I love the way their eyes will light up when I stop to explain why I’m using potting mix, not soil; opting for this fertiliser, rather than that one, or show them how to use a tool or prune a tree. Kids are like sponges—they’ll soak up anything you can give them. Even if you don’t have much of a green thumb there are still simple things you can teach your kids to feed their curiosity,

8. Make rock labels

Most kids love getting the opportunity to paint things other than paper. I know mine do.

A really simple activity—and one that will also help them to learn different plant names—is to paint a few larger rocks and to write the names of each plant on them. These can then be placed in the garden. It’s simple, but effective.  I find that using blackboard paint is the best approach here—then your kids can write and colour them in with chalk, over and over again.

9. Play “nature-watch”

child lying on grass

I love spending time in the garden just to slow down and kids can really benefit from that connection with nature too.

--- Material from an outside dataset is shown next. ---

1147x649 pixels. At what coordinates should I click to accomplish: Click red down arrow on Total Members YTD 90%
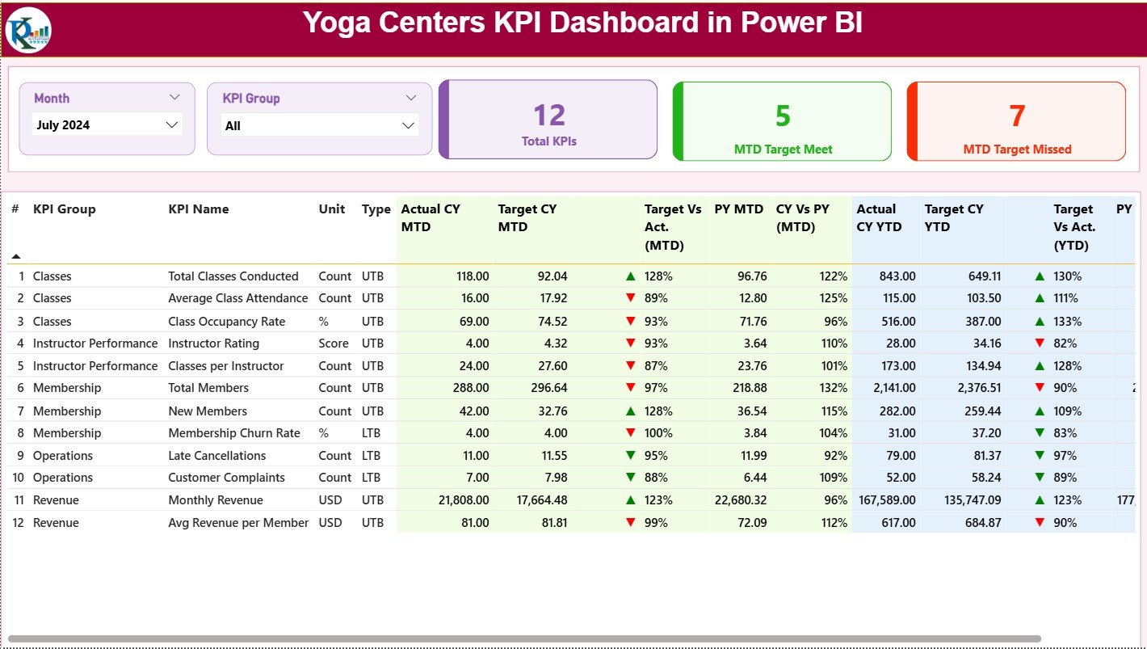point(1038,387)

Encourage them to pause to watch different birds and insects move around the garden, point out buds just about to bloom or new shoots on a plant, suggest they count all of the different sounds they hear.

This activity can be gently included in every trip outside. However, if your kids enjoy having tasks to complete you can always set a series of small challenges or a treasure hunt:

  • Ask them to find as many different colours appearing in nature as possible
  • Give them five minutes to look for interesting things
  • Let them lead you on a show-and-tell exercise around the garden or lie on the grass together and see what shapes you can spot in the clouds

Whatever you choose to do, and regardless of how big or small it is, your garden is a fantastic place to create family memories, so get out there as often as you can!